Dataset entries: Begin

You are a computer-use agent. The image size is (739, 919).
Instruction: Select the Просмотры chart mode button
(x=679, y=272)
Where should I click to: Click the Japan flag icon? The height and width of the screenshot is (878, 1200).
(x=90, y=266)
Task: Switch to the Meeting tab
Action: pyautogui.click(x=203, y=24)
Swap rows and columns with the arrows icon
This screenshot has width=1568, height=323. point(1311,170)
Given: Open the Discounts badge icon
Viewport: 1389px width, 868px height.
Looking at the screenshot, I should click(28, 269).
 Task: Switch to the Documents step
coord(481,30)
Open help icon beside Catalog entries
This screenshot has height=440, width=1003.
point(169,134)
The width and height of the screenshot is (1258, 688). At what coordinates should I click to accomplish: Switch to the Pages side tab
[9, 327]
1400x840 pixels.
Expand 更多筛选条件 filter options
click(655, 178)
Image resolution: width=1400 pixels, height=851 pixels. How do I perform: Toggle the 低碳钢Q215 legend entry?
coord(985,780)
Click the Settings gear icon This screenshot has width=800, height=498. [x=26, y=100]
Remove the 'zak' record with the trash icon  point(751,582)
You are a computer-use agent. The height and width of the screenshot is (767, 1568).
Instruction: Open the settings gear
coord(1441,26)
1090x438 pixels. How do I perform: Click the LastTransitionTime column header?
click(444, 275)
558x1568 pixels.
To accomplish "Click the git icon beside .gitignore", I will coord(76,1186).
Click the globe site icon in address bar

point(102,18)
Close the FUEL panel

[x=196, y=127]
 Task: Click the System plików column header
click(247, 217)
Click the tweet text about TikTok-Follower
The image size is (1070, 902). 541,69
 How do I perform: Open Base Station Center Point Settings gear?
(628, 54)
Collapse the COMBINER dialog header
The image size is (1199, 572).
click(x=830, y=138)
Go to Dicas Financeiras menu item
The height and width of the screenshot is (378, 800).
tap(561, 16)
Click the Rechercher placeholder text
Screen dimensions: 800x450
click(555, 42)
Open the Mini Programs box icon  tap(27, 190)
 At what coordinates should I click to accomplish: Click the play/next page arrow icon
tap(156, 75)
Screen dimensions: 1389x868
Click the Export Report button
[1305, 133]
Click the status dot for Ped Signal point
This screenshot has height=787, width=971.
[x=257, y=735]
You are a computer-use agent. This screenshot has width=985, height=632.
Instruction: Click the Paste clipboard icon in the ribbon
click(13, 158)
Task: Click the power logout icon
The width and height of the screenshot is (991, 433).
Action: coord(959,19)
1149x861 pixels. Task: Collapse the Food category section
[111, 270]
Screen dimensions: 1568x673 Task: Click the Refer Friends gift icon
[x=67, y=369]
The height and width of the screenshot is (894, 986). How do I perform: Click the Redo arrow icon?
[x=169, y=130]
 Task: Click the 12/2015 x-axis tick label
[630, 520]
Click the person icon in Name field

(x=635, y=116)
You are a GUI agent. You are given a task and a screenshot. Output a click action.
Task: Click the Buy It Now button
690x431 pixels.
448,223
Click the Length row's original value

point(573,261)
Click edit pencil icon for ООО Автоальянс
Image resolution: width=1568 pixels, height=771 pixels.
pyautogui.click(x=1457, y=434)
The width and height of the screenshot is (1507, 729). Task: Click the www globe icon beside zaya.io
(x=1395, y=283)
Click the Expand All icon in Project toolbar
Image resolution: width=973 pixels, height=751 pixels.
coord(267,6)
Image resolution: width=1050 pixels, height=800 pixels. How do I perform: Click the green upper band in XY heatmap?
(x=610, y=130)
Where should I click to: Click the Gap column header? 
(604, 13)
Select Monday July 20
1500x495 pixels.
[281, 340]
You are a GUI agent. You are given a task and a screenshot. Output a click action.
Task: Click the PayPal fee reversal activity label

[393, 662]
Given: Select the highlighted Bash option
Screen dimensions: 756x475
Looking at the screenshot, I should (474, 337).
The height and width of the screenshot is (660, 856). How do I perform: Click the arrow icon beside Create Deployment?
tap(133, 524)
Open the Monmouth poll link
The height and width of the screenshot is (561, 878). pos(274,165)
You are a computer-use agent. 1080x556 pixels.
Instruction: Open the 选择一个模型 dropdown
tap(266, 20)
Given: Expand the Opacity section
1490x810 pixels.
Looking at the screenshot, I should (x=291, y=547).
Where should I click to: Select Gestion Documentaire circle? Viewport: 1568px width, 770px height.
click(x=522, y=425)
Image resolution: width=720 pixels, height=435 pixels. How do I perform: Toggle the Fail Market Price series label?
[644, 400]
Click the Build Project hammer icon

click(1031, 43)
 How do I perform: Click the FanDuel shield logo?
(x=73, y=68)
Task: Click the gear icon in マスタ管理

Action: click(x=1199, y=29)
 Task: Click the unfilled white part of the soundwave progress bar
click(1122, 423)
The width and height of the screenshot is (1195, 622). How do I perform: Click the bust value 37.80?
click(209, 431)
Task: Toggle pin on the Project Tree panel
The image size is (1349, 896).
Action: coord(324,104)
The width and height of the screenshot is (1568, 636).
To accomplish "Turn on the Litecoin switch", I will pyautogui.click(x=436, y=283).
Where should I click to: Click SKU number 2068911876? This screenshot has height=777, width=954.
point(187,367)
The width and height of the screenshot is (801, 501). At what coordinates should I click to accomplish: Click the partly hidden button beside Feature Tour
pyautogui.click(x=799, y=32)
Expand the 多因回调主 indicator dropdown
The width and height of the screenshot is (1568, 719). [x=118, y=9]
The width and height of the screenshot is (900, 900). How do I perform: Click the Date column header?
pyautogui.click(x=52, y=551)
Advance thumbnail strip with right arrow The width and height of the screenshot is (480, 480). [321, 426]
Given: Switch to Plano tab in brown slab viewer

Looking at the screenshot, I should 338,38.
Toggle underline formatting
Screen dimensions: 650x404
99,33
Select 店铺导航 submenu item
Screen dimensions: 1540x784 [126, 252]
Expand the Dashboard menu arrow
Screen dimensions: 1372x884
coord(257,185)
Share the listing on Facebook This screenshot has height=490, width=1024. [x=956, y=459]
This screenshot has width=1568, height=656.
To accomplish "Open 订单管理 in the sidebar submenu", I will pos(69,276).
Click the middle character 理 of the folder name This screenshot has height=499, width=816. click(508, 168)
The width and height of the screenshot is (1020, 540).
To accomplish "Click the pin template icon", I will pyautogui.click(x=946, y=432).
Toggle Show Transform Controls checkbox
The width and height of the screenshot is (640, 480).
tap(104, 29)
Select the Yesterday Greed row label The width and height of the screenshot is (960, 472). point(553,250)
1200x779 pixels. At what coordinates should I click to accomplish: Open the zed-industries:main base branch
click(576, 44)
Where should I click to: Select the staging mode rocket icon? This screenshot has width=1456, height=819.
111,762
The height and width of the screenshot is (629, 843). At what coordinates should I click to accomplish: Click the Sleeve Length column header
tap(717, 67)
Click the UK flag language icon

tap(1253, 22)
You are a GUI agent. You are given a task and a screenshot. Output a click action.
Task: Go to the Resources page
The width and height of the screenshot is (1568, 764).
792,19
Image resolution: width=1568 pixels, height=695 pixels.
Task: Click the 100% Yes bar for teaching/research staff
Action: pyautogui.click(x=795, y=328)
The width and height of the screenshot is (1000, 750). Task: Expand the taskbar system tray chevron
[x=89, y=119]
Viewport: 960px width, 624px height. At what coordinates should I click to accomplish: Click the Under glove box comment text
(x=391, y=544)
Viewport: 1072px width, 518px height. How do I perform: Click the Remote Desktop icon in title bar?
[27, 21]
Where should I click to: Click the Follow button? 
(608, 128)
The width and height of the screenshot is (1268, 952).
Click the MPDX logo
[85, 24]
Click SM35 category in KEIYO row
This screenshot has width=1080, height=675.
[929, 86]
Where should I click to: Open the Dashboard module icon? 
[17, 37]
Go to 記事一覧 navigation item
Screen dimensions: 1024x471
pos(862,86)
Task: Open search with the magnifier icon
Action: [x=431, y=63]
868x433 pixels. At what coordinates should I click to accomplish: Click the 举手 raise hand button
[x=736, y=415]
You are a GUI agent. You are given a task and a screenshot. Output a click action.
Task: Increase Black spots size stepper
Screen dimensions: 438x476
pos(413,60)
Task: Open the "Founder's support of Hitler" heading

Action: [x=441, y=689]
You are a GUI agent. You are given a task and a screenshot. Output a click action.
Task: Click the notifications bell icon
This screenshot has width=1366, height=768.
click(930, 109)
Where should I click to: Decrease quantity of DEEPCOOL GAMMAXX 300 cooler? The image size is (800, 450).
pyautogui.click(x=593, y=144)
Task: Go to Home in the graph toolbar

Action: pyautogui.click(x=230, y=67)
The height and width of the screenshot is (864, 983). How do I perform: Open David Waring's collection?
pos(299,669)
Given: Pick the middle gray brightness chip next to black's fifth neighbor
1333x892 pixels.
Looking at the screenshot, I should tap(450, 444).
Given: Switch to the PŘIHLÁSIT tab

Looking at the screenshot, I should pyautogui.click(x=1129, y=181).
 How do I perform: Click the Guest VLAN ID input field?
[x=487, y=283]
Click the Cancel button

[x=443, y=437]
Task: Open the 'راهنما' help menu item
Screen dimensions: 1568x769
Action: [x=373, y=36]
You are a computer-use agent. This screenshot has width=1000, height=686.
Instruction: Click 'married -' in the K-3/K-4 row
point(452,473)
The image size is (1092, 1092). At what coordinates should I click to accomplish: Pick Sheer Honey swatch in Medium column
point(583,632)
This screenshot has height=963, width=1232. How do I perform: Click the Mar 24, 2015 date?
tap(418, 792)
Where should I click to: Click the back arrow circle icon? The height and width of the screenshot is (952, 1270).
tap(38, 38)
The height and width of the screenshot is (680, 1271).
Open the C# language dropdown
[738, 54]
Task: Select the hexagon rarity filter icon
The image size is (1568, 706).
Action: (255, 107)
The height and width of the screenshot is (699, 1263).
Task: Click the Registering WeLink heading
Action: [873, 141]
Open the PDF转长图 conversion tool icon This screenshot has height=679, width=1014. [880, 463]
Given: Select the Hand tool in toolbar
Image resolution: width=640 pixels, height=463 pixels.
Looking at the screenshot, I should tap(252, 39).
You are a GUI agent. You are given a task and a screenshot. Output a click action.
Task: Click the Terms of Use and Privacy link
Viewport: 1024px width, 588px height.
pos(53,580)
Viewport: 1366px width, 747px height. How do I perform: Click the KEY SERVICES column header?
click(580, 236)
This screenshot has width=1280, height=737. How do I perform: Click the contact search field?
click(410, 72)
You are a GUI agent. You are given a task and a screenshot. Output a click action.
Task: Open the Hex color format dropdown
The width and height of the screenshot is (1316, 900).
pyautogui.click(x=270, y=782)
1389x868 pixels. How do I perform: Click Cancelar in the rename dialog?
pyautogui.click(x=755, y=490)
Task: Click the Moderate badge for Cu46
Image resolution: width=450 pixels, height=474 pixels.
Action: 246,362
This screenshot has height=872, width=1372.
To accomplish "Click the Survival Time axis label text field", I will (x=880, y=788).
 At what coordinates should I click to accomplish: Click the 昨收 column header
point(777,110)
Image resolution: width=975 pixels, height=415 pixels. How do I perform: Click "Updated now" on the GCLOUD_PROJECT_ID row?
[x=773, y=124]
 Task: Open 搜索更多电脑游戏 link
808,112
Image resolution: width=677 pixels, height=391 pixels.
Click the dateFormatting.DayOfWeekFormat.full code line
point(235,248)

Dataset entries: End

Check each line above for the word "badge" and say how many have it, with nothing else.

> **Response**
2